* _To do_
a – From the passage on Kinmen and China, extract the text between "The DPP has" and "endanger national security.", inclusive.
b – In the passage on Kinmen and China, what position does Chang Po-yang hold?

* _Text segment_
The DPP has renewed efforts to reach out to outlying islands in recent years. Due to grey-zone tactics by China targeting Taiwan’s outlying islands, the use of disinformation aimed at local residents, and the possibility of a limited invasion by China designed to take over outlying islands while stopping short of a full-scale invasion of Taiwan, it is feared that pro-China views among residents of outlying islands could endanger national security.
In his remarks, Ko claimed that many of Kinmen’s problems regarding water, power supply, and waste disposal would be solved through the construction of a bridge to China, suggesting that he believes Kinmen would benefit from renewing economic ties with China. Ko may have been hoping to appeal to Kinmen voters with this message, with the idea having been proposed by Kinmen residents in the past.
By contrast, pan-Green politicians such as Chang Po-yang, information director of the Taiwan Statebuilding Party, criticized the idea as a “Trojan horse.” Pan-Green critics have said such a bridge could potentially aid an invasion by the People’s Liberation Army.
Nevertheless, some analysts have taken the view that Ko’s target audience was not actually Kinmen residents themselves. Ko’s comments were made in a similar time frame as a visit to the United States by KMT chair Eric Chu, as well as the KMT’s re-opening of its Washington D.C. office. Chu attempting to rebuild relations between the KMT and the U.S. and turn around the party’s pro-China image. Consequently, Ko has been read as attempting to signal alignment with Chinese President Xi Jinping through his Kinmen comments.
In a 2019 speech to commemorate the 40th anniversary of the Message to Compatriots in Taiwan, Xi called for strengthening ties with Taiwan through the “New Four Links.” The “New Four Links,” riffing off of the “Small Three Links,” proposed using electricity, water, and gas links, as well as a physical bridge, to strengthen ties with Taiwan. Such measures were likely targeting Taiwan’s outlying islands, seeing as the Taiwanese mainland is not reliant on China for water or electricity. Xi was indicating that he sees Taiwan’s outlying islands as an important means of influencing Taiwan.

* _Given records_

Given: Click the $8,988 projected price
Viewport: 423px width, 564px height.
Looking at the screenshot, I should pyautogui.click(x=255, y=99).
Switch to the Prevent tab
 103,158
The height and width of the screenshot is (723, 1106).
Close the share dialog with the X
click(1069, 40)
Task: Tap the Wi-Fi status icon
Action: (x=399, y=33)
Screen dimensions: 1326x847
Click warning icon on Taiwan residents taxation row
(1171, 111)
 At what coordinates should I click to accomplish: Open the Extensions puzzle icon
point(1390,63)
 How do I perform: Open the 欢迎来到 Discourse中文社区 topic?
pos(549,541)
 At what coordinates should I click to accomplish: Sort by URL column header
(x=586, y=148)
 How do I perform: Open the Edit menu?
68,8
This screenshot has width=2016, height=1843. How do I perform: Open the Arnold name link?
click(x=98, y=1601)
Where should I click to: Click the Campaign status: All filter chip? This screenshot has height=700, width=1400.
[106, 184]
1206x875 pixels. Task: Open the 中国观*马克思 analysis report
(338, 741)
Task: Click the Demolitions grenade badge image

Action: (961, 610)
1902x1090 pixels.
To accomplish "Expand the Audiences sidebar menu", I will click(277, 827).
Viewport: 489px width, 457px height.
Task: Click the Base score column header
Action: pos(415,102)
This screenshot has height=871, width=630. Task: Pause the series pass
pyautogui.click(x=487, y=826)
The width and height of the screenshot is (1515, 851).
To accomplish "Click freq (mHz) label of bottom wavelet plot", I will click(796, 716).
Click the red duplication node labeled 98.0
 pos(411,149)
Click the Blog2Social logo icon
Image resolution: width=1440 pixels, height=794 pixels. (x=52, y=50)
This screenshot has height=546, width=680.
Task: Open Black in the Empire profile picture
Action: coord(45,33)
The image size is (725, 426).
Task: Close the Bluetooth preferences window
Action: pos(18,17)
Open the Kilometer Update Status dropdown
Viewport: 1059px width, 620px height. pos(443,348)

* _Answer section_
a –
The DPP has renewed efforts to reach out to outlying islands in recent years. Due to grey-zone tactics by China targeting Taiwan’s outlying islands, the use of disinformation aimed at local residents, and the possibility of a limited invasion by China designed to take over outlying islands while stopping short of a full-scale invasion of Taiwan, it is feared that pro-China views among residents of outlying islands could endanger national security.

b – Information director of the Taiwan Statebuilding Party.